● Exercises to complete
- 1) In the passage about the band Boris, what genre does Metal Archives officially assign to the band?
- 2) Continue the passage about the band Boris from the point at which it ends.

When it comes to confounding and overwhelming the listener with a discography littered with a dizzying myriad of full-lengths, compilations, splits, EPs, collaborations, and altered/enhanced versions of the band all issued on various labels big and small and anything else you care to imagine and throw into the mix, Melvins take the cake. Taking a not-so-distant silver medal is Japanese trio Boris, a band with a history dating back to 1992 and a sound and direction so difficult to put a finger on that Metal Archives officially denotes their genre as "various." If you do a random search on Boris, you'll find the internet describing them as everything from an "experimental band" to simply "a musical group."

● Data block
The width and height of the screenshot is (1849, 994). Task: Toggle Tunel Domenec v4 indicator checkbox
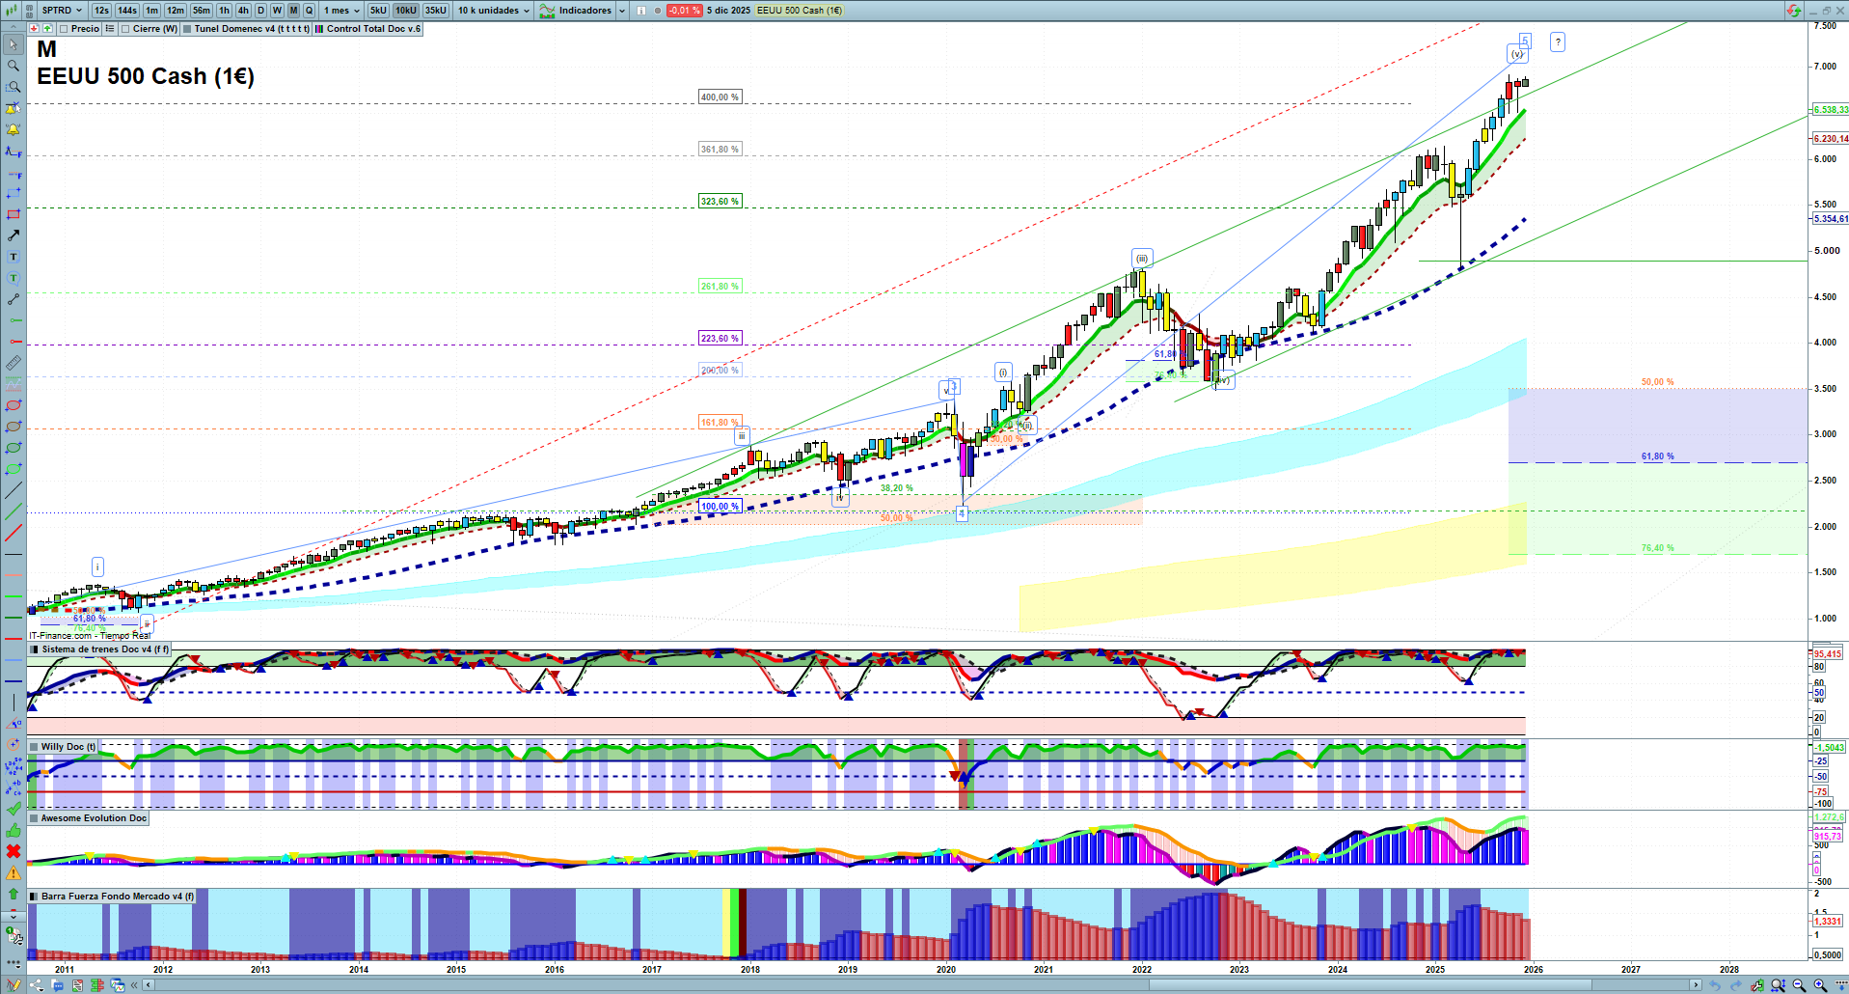point(187,29)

● Your responses
- 1) Metal Archives officially lists Boris's genre as "various."

- 2)
Album Review: BORIS W
Photo by Yoshihiro Mori

Now is not the time or place — and yours truly is not patient or intelligent enough — to make sense of Boris' skyscraping release stack with the band's 27th (give or take whatever's available to give and/or take) full-length on the table. In true-to-form fashion, this latest album isn't even a standalone work given that it acts as a companion to its predecessor from 2020. Written as a quick response to the initial havoc the pandemic and its politicization was having on lives everywhere, NO was Boris shaking out all their doom sludge and hardcore punk tendencies. W, written on the back end of almost two years of life at a standstill, is the comparative, soothing foil to NO's harshness. And if you haven't yet caught on, together the two album titles combine to spell "NOW," a cheeky affirmation that these releases are a product of unprecedented times and the rollercoaster of emotions and bullshit therein.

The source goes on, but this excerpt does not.